TACA Peru currently enjoys a monopoly on the Lima-Rio pairing, which it serves with one daily A320 flight. The intensified competition between Lan Peru and TACA Peru on Lima-Rio is likely to be an indication of increasing overlap between the larger networks of LATAM and Avianca-TACA, which completed thier merger in 2010.
See related article: Key decisions loom for Avianca-TACA in 2012 as integration effort nears completion
Once TAM launches its Rio-Lima offering, LAN and TACA will compete on a total of nine routes from Lima to regional international destinations – Buenos Aires, Caracas, Guayaquil, Havana, La Paz, Sao Paulo, Santiago, and Mexico City. Schedules in Innovata show a third brand also now serves three of those markets – Buenos Aires (LAN, TACA and Aerolineas Argentinas), Santiago (LAN, TACA and Sky) and Mexico City (Aeromexico, LAN and TACA).
During Jan-May-2012 TACA Peru recorded a 9% share of Peru’s international market in terms of passengers carried, a 1ppt drop from the 10% share the carrier held during the year prior. The carrier also held a 10% share of the Peruvian international passenger market for full-year 2011. But the carrier is poised to increase its share through the last four months of 2012 as it launched new services from Lima to Medellin and Cali, Colombia in late Aug-2012, leveraging Avianca’s comprehensive Colombian network.
TACA Peru already offers flights from Lima to Avianca’s hub in Bogota. Shortly before launching additional routes from Lima to Colombia, TACA Peru in Jun-2012 opted to drop three weekly flights from Lima to Brasilia, leaving the route unserved.
Given the new route launches to Colombia during the last few weeks it appears Avianca-TACA is using Lima in similar manner to LATAM, to bolster connections to strong points in the combined network. The encounters between Latin America’s two largest airline groups will only multiply as those combined entities continue to fine-tune their combined network. Lan Colombia, which LAN acquired in late 2010 and has since restructured, is also starting to expand in the international market.

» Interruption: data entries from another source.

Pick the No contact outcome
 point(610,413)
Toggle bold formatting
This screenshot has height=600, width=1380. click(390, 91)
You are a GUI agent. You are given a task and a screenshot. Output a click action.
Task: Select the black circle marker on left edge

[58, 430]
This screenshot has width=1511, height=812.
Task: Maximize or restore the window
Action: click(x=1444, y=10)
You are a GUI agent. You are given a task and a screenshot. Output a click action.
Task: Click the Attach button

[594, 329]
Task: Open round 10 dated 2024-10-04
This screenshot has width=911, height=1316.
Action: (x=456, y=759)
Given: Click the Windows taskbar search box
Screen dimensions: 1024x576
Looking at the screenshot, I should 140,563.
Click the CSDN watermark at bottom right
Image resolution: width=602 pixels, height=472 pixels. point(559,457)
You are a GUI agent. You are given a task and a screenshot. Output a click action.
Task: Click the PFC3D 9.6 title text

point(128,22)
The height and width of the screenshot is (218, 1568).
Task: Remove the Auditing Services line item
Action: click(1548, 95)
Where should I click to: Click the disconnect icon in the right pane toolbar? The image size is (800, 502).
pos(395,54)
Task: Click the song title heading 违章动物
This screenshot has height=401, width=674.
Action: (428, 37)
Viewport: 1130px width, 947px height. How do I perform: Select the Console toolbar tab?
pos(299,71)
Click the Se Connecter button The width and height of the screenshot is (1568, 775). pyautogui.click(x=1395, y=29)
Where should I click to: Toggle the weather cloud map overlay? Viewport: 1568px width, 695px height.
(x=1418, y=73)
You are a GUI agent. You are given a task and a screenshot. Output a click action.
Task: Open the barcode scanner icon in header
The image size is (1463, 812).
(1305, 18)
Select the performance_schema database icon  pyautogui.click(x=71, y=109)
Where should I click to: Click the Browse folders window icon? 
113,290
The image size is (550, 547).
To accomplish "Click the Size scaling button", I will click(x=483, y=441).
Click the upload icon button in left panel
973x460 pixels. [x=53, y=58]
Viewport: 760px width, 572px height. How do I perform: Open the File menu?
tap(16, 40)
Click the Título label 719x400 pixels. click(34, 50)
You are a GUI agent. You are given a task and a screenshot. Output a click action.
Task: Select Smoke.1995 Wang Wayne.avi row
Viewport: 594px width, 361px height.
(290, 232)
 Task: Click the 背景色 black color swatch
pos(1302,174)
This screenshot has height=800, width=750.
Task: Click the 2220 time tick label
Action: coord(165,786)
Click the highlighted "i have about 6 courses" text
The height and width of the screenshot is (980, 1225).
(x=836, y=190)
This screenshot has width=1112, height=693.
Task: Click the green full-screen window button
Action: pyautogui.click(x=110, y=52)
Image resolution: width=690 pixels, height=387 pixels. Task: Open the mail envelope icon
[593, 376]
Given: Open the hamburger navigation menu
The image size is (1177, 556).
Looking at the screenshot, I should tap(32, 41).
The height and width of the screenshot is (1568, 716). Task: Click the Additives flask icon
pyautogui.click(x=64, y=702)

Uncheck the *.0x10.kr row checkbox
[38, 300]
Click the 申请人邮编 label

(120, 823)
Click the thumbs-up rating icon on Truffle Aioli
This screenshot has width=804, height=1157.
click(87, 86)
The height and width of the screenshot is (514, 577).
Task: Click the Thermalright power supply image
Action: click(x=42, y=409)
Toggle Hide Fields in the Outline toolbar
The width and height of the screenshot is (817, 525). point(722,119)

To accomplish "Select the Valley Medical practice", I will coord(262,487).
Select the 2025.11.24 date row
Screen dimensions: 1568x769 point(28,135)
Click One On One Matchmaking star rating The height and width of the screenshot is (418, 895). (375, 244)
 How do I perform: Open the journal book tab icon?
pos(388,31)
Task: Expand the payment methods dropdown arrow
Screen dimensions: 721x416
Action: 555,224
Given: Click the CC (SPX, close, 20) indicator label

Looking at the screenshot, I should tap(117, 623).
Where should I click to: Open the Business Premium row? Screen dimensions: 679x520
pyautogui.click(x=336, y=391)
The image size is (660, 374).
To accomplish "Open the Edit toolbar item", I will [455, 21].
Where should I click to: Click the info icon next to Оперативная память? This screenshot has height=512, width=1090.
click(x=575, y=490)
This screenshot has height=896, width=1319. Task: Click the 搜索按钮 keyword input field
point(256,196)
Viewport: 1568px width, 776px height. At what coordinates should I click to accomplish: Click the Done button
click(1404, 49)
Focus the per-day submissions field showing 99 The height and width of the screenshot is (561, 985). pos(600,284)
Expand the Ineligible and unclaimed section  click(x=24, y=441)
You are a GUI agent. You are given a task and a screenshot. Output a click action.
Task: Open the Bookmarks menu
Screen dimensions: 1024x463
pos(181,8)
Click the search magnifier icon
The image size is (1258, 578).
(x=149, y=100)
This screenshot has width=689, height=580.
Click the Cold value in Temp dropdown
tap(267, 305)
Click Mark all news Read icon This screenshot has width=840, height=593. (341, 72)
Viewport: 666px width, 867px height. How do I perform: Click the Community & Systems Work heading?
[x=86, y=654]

The Avianca-TACA group has also been considering making Lima its second Airbus A330 widebody base after Bogota, which could further intensify competition in the Peruvian market where LAN is the only local brand operating widebodies. Avianca-TACA has internally allocated one of its A330s scheduled for delivery in 2013 to Lima for potential long-haul flights to Madrid. But it is unclear if those plans will materialise given Europe's weak economic state, and Spain’s economy in particular. LATAM management, however, stated during the company’s 2Q2012 results discussion that its business in European markets remains solid, though yields were stronger in its long-haul North American markets.
Over the long-term LATAM might see more benefit from leveraging TAM’s Sao Paulo and Rio hubs for long-haul growth to Europe rather than adding more trans-Atlantic flights from Lima, which would create an opportunity for Avianca-TACA to eventually build a long-haul hub at Lima to join Bogota, where the company currently deploys A330s on flights to Barcelona and Madrid. But in the short term Avianca-TACA could opt for caution and wait until the general economic situation in Europe begins an upward trajectory before adding long-haul flights to the continent from another South American base.
While both LATAM and Avianca-TACA have proven to be a positive influence on Peru’s domestic and international passenger growth, their competition in the country is indicative of broader implications of the mergers each company has completed during the last two years. With the two groups now becoming fierce competitors in Colombia, Ecuador and Peru, their face-off will only intensify as each group attempts to execute and deliver their promised merger synergies to shareholders.